I wrote most of my first novel while I was on a career break in my twenties. It was fun, carefree. I was writing for me, with an audience of one. My now-husband and I would sit on the makeshift bed in the back of our car, and I’d watch him read what I’d written. One by one, ninety thousand words appeared on paper and became The Generation.

When I got home, my dad put me in touch with his old agent, who was semi-retired. He meant well, but it was a doomed relationship in which the agent would take months to read the latest draft, before telling me it still wasn’t good enough. I made it better, editing it time and time again, and by the time that I angrily cut ties with him, I had grown a fire in my belly.

I sent it to a very long list of literary agents. Some replied to say the book wasn’t for them, but that I should send them anything I wrote in future. I was told that getting a response of any kind was positive. This journey has been about cherishing every skinny bone tossed my way.

Self-publishing was wild. It deserves its own post, or indeed its own novel. Needless to say, doing everything off my own back was a huge learning curve. Clicking submit and knowing it was finished and out there in the world was reward enough.

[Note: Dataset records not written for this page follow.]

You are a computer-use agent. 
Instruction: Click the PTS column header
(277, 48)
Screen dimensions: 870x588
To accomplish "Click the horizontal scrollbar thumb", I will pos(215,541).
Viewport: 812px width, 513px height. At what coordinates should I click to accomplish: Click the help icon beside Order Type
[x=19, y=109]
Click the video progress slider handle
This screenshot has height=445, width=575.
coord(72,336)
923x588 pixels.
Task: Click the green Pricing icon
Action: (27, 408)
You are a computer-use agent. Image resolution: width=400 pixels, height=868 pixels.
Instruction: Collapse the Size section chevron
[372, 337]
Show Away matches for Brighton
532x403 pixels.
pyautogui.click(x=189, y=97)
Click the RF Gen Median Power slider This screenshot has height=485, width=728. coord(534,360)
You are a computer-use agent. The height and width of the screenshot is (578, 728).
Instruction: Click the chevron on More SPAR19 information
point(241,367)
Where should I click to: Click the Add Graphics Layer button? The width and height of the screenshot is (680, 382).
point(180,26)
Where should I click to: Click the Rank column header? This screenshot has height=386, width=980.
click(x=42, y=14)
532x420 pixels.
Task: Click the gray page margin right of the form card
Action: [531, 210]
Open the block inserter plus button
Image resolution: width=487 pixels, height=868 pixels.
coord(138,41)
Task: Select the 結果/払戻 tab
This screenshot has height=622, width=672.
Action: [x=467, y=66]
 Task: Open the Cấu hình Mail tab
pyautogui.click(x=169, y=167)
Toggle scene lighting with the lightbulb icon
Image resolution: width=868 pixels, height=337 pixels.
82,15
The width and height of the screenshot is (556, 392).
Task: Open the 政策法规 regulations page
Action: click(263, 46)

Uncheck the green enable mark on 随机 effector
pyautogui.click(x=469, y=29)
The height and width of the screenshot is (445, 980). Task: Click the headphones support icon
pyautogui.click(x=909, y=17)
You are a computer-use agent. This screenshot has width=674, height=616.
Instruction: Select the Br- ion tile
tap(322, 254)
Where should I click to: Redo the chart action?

I wrote another book, and I sent it back to the agent who had given the warmest response to The Generation. She told me later that she receives over 300 submissions every week. To be plucked from the slush pile was astonishing. We met in person in March 2016, when I was four months pregnant. I remember choosing a baggy top to disguise my growing bump; it was only months down the line, after signing a contract, that I felt safe to tell her about the imminent arrival of my son. I remember walking down Regent Street, my phone to my ear, telling my dad that she’d offered me representation. He died unexpectedly a month later.

I took calls from LA-based television production companies while my new-born son cried in my lap. I edited and re-edited The Memory Chamber in the first few months of his life until it was ready for publication. There have been huge disappointments and existential crises.

I’ve since been trying to write my next novel. So far, I’ve written and shelved two entire books. Hundreds of thousands of words. After the birth of my daughter, I stopped writing for about a year. For a while there, I thought I’d never go back to it. But I persist. And I’m now finalising the first draft of a third novel.

Being an author has taught me that if you create things and put them out into the world, what you are doing is kindling hope. Hope that readers find it and love it. Hope that your humble story is one day translated into Italian or made into a blockbuster Netflix series. Hope that one day you’ll be able to do it all over again.

And while I’ve learnt that creativity requires immense courage and perseverance, I also know that is only possible if you love the process. Enjoyment fuels courage, courage fuels perseverance, perseverance fuels hope. And I’m sure that cycle is true for more things than just writing novels.